IFRS対応の問題は、親会社のみの問題ではない。IFRSは連結財務諸表に関する財務報告基準であることから連結子会社もその影響を逃れることはできない。
各部門別論点や主要会計基準に関する論点は本社と比べて網羅的ではないが、各種取り組みが必要だ。会計基準以外の側面でも影響があり得る。IFRSの採用に際して、社内の管理会計のルールの変更が行われたり、経理業務の実施体制やシステムがグループ全体で見直されるケースもある。
まずは、根幹となるIFRSベースのグループ会計基準の作成に際しても連結子会社として本社の検討チームへのアドバイスや参画が求められる。さらに、作成されたグループ会計基準に対応して新たに定義された数値を収集、算定するために連結子会社内の各部門の協力をあおぎながら業務プロセスの変更やシステムの改造を期日までに完了する必要がある。

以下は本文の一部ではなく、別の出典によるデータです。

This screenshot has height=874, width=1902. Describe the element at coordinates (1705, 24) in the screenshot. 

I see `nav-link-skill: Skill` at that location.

今回は、連結子会社がIFRSに際して影響を受けると想定される大きなポイントを議論していく。この記事を子会社が親会社でのIFRS対応の取り組みに効果的かつ効率的に対処できる準備のヒントとしていただきたい。
新たに「連結子会社」になる会社も
決算の変更にどう対応すべきか
1.連結範囲上のポイント
<新たな連結対象子会社>
IFRSを採用することにより、日本基準上は連結の範囲に入っていなかった子会社が新たに連結子会社になる場合がある。新たに連結子会社になった場合には、以下の点に留意することが必要となる。
1)IFRSベースのグループ会計基準への準拠
IFRS採用の親会社の連結対象子会社となると、IFRSに基づいたグループ会計基準で経理処理を行うことが求められる。日本企業の子会社でこれまで連結対象ではなかった場合、基本的には現地の会社法や税法に基づく会計基準で会計処理を行い、本社が求める特定の数値(売上高や原価等)のみ必要に応じた修正を施した上で報告している場合が多いのではないであろうか。
しかし、連結子会社となり連結パッケージを決算期ごとに迅速に本社に送付することが求められるようになると、少なくとも決算期ごとにグループ会計基準に準拠した会計数値を作成し、それに基づく各種情報を連結パッケージに記載することが必要となる。